Son who wrote scathing obituary for mom: ‘I’d do it again’

Jay Dehmalo, 58, the son who wrote a flame-throwing obituary about his mother that was published — then deleted — in southwestern Minnesota’s Redwood Falls Gazette, has uncloaked, telling the London Daily Mail he did it because he and his sister wanted the last word.

“You can’t believe the dysfunction of the family,” said Dehmalo, who lives near Cleveland now. “They’ll never know what we went through but it helped us. We wanted to finally get the last word.”

Although he wrote the obit, he said it was his older sister Gina’s idea.

He said: ‘I’ve got calls from buddies who’ve said, “We didn’t know she’d left you. We thought she’d died in a car crash or something.'”

Dehmalo, a father of one, admitted that he and his sister Gina had had ‘reservations’ about going through with the obituary — conscious that it could stir up the ill feeling that has clearly stalked this family through the decades.

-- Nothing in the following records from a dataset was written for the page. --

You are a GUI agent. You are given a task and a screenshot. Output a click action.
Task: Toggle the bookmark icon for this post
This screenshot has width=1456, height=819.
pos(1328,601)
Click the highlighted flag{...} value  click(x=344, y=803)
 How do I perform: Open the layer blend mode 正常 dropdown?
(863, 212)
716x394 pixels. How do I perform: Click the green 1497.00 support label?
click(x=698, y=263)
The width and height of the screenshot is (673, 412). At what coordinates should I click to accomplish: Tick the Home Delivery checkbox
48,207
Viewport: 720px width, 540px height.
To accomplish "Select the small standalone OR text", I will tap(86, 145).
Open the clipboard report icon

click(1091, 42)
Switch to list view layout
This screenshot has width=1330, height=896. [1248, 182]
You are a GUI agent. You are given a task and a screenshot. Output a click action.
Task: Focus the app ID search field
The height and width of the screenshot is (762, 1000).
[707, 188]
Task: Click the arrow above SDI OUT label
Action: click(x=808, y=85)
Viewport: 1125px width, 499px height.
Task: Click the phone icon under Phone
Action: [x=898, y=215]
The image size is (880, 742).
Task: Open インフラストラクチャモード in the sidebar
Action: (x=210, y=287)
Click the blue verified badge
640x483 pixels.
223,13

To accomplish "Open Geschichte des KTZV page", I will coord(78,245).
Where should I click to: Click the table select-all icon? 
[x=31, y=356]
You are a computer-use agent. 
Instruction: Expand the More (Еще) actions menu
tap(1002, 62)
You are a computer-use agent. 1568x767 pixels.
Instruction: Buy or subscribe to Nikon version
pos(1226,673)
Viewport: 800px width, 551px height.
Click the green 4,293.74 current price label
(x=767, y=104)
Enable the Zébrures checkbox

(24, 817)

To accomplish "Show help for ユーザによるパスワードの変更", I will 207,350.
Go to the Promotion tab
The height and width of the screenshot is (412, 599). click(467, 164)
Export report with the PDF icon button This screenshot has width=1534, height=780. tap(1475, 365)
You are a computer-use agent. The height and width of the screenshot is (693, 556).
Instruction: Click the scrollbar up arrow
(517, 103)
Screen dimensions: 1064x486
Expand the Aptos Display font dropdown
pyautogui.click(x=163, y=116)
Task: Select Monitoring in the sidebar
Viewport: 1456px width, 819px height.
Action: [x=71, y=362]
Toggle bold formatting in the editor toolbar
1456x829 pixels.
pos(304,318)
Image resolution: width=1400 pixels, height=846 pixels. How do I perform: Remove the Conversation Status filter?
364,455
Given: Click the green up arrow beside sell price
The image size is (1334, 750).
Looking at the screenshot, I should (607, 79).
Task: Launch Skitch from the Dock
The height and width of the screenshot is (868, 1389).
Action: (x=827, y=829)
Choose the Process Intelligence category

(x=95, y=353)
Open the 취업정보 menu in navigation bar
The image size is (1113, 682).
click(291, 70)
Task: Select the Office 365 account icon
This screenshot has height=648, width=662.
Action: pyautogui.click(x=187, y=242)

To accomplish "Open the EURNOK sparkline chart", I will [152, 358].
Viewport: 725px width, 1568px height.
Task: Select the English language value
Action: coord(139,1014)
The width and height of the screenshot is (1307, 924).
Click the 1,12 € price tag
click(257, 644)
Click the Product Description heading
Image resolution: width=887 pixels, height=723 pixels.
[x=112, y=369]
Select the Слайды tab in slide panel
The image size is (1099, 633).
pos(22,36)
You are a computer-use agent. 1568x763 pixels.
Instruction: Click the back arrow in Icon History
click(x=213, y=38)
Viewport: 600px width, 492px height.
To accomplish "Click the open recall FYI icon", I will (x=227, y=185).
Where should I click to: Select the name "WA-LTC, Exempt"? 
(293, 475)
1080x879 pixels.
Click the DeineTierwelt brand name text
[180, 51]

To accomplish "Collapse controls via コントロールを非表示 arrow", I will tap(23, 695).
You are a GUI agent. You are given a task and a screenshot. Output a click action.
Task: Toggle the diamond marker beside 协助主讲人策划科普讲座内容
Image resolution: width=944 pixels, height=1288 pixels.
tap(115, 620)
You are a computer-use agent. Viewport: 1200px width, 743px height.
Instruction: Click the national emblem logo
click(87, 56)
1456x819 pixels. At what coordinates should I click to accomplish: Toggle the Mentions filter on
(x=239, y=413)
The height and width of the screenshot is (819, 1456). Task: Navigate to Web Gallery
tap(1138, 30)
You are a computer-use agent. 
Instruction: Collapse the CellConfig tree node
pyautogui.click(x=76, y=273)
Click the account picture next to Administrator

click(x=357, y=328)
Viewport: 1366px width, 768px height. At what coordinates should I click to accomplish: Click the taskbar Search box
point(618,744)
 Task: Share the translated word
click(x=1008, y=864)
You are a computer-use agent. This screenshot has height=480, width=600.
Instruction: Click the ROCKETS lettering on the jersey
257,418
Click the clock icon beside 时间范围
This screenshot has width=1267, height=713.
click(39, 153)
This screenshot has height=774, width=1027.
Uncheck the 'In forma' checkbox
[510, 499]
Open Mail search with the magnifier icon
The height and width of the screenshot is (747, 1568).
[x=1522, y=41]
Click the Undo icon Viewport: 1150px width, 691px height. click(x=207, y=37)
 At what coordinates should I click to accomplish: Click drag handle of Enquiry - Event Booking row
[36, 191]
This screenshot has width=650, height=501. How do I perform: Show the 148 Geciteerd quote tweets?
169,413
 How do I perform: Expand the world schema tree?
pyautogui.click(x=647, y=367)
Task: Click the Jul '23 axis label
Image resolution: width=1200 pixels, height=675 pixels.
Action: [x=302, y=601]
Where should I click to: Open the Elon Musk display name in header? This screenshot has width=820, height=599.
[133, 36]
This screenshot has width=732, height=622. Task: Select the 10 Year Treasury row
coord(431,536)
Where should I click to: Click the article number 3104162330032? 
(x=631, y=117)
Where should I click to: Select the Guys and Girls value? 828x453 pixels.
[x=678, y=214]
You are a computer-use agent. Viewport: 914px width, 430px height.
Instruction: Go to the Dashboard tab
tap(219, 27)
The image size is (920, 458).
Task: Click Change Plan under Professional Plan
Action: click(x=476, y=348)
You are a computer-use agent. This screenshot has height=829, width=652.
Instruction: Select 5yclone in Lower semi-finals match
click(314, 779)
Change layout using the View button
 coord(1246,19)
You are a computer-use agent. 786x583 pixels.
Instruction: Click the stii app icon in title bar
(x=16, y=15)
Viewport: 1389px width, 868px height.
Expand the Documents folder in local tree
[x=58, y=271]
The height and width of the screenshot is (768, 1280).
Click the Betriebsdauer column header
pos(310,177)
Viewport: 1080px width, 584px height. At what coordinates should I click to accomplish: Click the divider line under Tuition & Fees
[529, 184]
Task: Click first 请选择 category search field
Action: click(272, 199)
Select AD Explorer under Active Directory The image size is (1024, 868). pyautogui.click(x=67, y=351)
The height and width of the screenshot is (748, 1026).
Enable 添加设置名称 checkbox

Kathleen’s surviving sister, Judy, has told DailyMail.com that her nephew’s obituary was ‘nasty’ and had ‘hurt the family tremendously’.

‘Why do people want to talk about it?’ she asked. ‘It’s not important.’

But for Dehmalo and his sister, who now lives in Florida, it was, he said, very important that some portion of the truth should emerge after being hidden for years.

He said: ‘Not important? Sure. They have no idea what we went through and back then, in the ’50s and ’60s, nobody talked about anything.’

Dehmalo, a former professional wrestler who changed his name to distance himself from his mother and who was raised by his grandparents, said he and his sister were hurt when they were left out of the obituary for his grandfather when he died in 1981. Apparently, he said, it was because he never paid back the $200 he borrowed from him.

Why did the siblings leave Minnesota?

He said when his mother returned from California, she showed pictures of her other children to people, never acknowledging they existed.

“How can you do that to your own children? That’s when we knew we had to get the hell out of Minnesota,” he said.

His sister now lives in Florida.

Dehmalo said if he were faced with writing the obituary again, he’d do it the same way.

The Daily Mail said its interview with the son was exclusive; it doesn’t indicate whether it paid him for it.